General characteristics
- Class & type: LST-542-class LST
- Displacement: 1,625 tons (light);; 4,080 tons (full load of 1,675 tons);
- Length: 328 ft (100 m)
- Beam: 50 ft (15 m)
- Draft: Unloaded :; 2 ft 4 in (0.71 m) forward; 7 ft 6 in (2.29 m) aft; Loaded :; 8 ft 2 in (2.49 m) forward; 14 ft 1 in (4.29 m) aft; Landing:; 3 ft 11 in (1.19 m) forward; 9 ft 10 in (3.00 m) aft (500 ton load);
- Propulsion: 2 × General Motors 12-567, 900hp diesel engines, two shafts, twin rudders
- Speed: 12 kn (22 km/h) (maximum)
- Range: 24,000 miles (39,000 km) @ 9 knots. while displacing 3,960 tons
- Boats & landing craft carried: 2 × LCVPs
- Complement: 7 officers, 104 enlisted
- Armament: 2 × twin 40 mm guns w/Mk. 51 directors;; 4 × single 40 mm guns;; 12 × 20 mm guns;

= USS LST-622 =

1944 LST-542-class tank landing ship

USS LST-622 was a United States Navy LST-542-class tank landing ship in commission from 1944 to 1946.
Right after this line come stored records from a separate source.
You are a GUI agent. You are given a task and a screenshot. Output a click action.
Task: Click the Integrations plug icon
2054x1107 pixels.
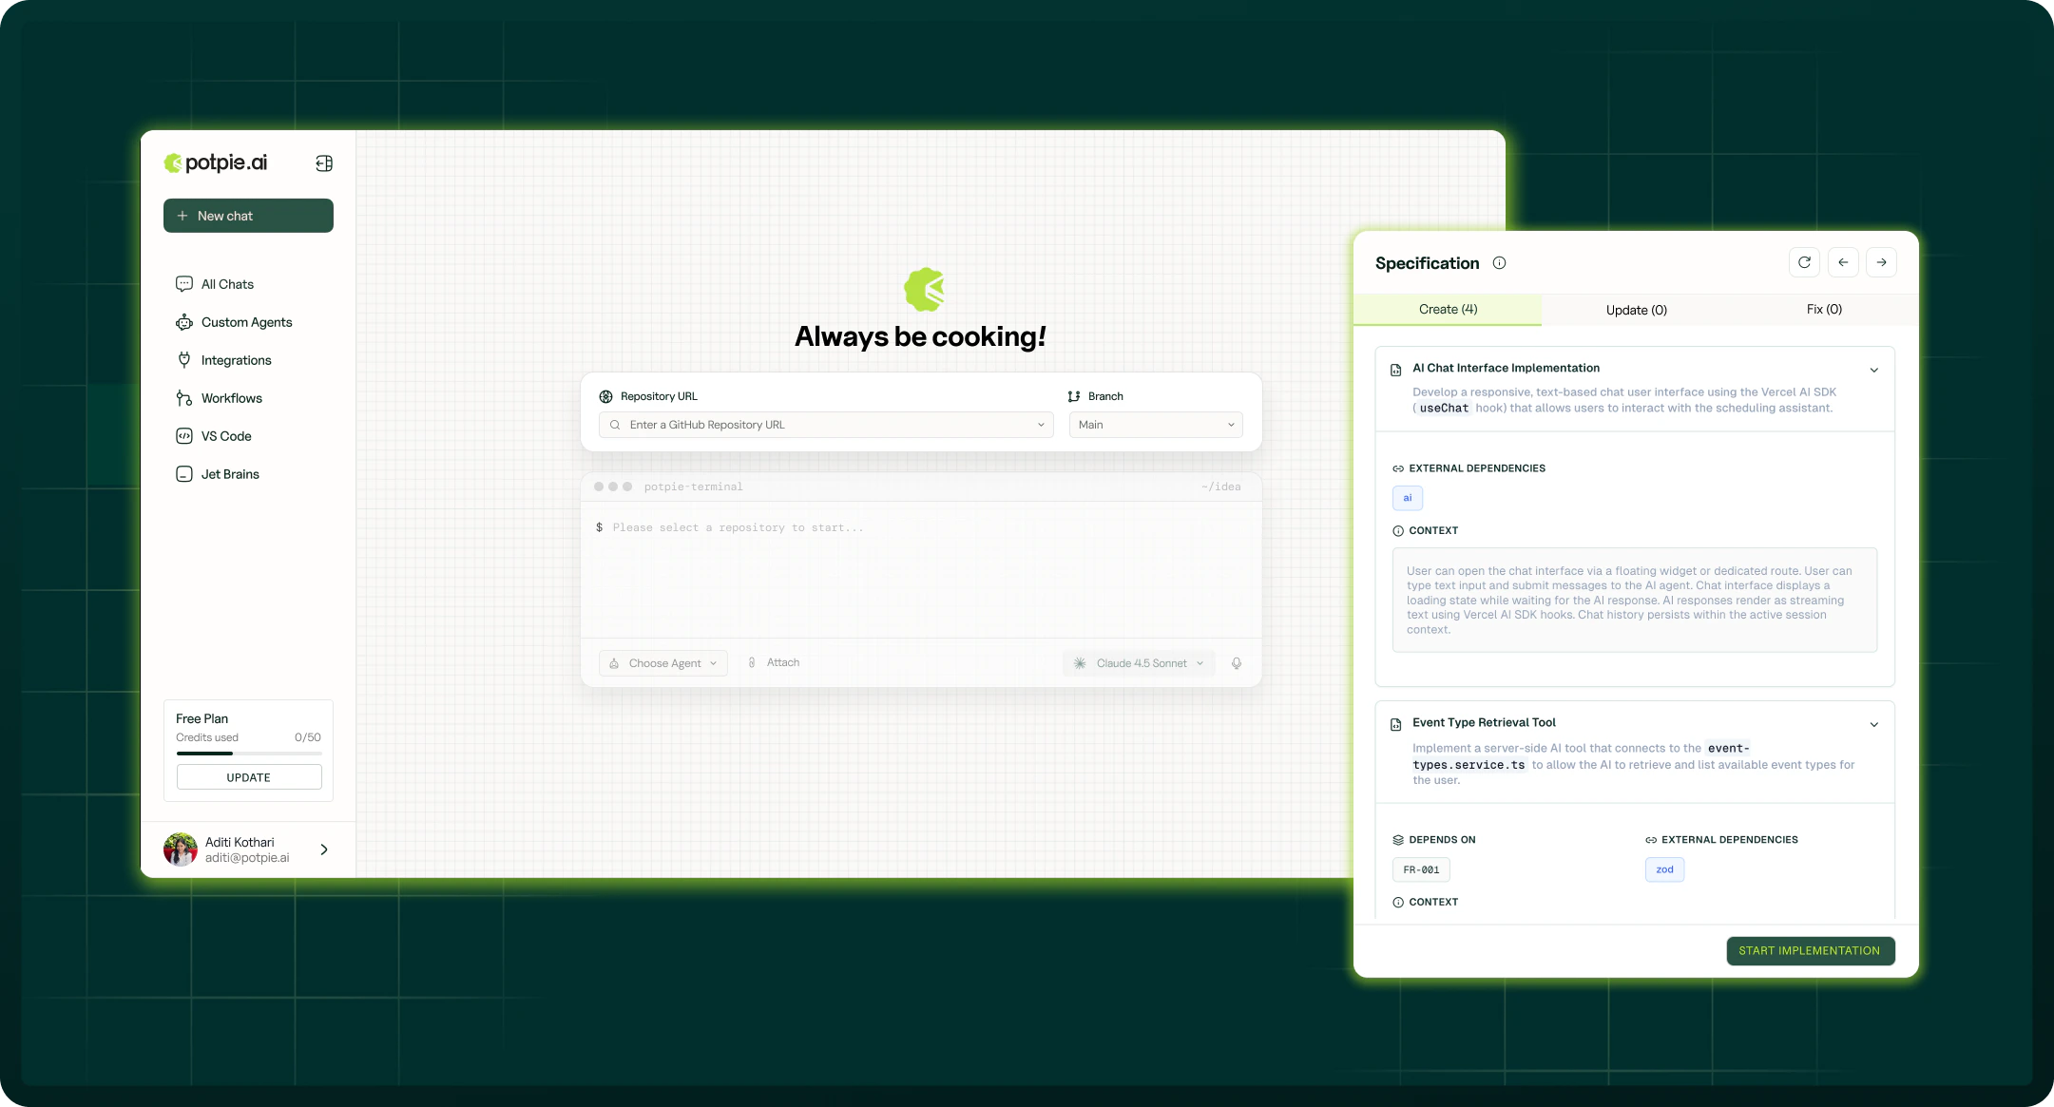click(184, 360)
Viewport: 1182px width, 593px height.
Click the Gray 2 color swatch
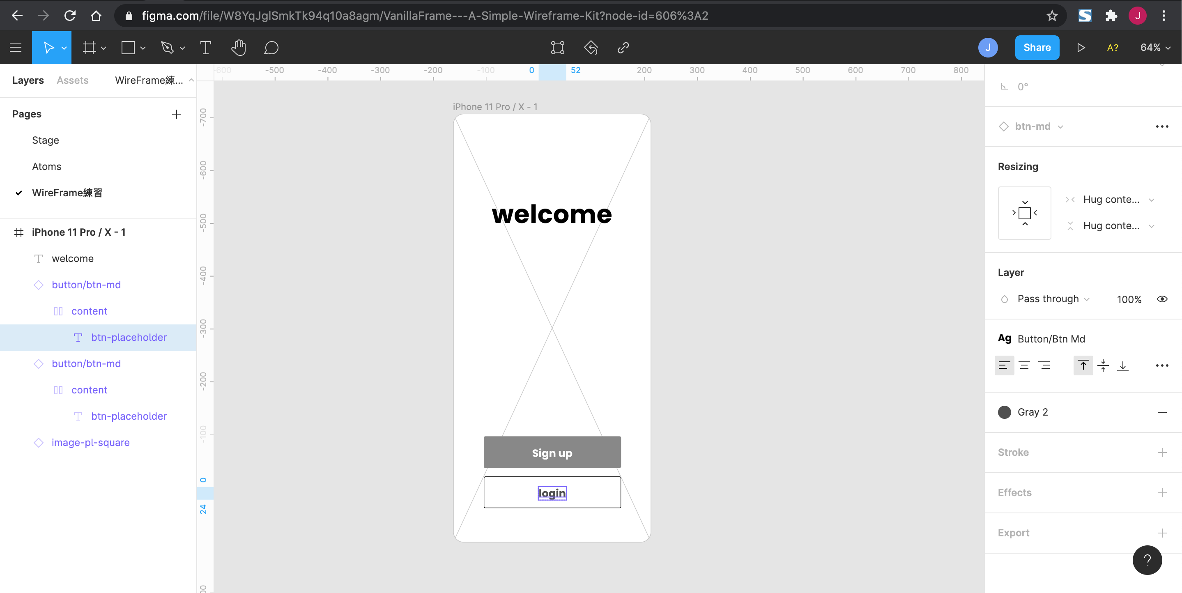pyautogui.click(x=1004, y=412)
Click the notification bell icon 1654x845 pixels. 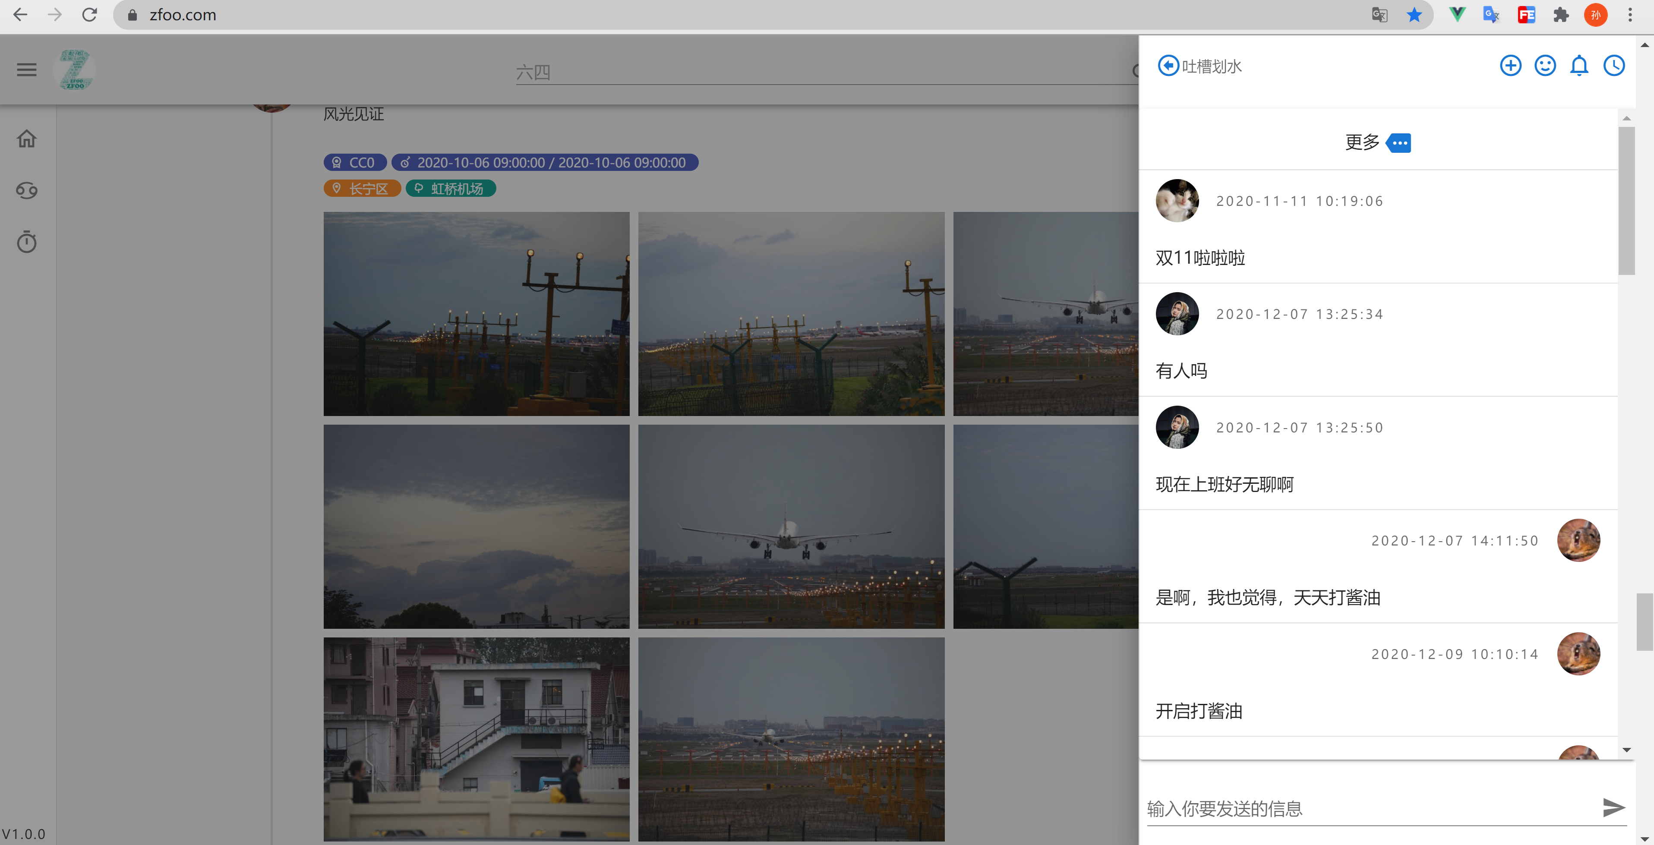coord(1579,65)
==Construction and commissioning==
LST-622 was laid down on 15 March 1944 at Seneca, Illinois, by the Chicago Bridge and Iron Company. She was launched on 8 June 1944, and commissioned on 26 June 1944.

==World War II service==
During World War II, LST-622 was assigned to the Asiatic-Pacific Theater and participated in the Lingayen Gulf landing, January 1945, and the assault and occupation of Okinawa Gunto, from March through June 1945.

She was decommissioned on 11 January 1946.

==Awards and honors==
LST-622 earned two battle stars for World War II service.